The Inn at Little Washington goes all out for 45
Caviar tacos. Presidential pop-ins. Rooms that cost more than a flight to Paris. The Inn at Little Washington is celebrating 45 years of delicious, delightful excess.
Why it matters: Proprietor Patrick O'Connell has become one of the most influential chefs in America. And the Inn, a helicopter-worthy destination for VIPs (hence the property's landing pad), draws scores of Washingtonians who make the pilgrimage to celebrate anything big in "Little Washington."
Flashback: In 1978, O'Connell opened the European countryside-style restaurant in an old Rappahannock County garage that rented for $200 a month.
- Six guest rooms were added, costing $95 and up a night.
Fast forward: Three Michelin stars later, the Inn's 24 decadent abodes — many named for notable overnighters à la Julia Child — start around $1,500 a night, or $4,700+ for the Craig Claiborne House (O'Connell's old home, kitchen included).
We asked O'Connell about his big birthday plans and favorite, most outrageous memories.
VIP service: O'Connell's served everyone from Queen Elizabeth to Paul Newman.

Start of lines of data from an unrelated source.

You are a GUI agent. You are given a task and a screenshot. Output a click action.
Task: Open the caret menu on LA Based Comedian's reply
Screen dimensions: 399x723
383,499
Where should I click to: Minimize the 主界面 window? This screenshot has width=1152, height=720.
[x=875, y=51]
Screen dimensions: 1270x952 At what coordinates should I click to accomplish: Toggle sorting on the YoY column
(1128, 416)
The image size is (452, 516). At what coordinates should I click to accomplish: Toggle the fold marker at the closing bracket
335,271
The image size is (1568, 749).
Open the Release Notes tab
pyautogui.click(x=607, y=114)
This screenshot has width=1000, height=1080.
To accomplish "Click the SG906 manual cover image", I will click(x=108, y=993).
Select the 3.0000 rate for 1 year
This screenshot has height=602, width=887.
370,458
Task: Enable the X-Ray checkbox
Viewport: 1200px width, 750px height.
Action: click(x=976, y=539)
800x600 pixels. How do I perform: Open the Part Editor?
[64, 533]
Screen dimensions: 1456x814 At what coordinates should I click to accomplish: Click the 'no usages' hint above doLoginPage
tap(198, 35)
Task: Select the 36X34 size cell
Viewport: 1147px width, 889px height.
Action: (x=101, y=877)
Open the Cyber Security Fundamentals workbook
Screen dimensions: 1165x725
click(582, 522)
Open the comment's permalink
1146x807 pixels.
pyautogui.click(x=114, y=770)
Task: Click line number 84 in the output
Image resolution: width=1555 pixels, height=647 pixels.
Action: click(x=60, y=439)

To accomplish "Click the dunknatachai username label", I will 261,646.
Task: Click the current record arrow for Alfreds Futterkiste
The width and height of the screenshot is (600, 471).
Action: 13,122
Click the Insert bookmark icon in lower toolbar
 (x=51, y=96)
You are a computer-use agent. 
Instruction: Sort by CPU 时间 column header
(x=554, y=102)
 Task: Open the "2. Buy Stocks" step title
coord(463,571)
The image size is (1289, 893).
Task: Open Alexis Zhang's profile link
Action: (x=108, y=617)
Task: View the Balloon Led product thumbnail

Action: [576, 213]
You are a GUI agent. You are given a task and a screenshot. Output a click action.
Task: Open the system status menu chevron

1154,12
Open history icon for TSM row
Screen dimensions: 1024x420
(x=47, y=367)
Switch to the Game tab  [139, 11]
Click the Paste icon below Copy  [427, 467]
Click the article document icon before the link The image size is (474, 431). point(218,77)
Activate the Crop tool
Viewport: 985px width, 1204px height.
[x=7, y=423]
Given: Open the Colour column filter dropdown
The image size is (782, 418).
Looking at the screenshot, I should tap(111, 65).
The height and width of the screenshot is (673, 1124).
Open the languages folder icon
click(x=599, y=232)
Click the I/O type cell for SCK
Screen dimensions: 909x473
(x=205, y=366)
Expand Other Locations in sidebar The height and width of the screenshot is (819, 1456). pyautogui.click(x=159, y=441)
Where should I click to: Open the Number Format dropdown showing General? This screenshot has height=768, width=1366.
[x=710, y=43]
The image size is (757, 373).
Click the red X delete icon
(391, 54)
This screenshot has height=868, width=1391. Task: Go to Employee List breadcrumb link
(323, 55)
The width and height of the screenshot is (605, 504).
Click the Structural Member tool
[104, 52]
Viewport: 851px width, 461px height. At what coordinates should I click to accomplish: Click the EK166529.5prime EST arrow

The most surprising? Barbra Streisand dropping in for lunch.
- "Did you tell her we're closed for lunch?" O'Connell recalls asking the reservationist. "'I tried to,' she explained, 'but it was President Clinton who called in the reservation.'"
- O'Connell says Streisand gave him the ultimate compliment after the meal, which included Lilliputian rabbit turnovers and pear-shaped sorbet. "Your work is just like mine. You went so much farther than you had to."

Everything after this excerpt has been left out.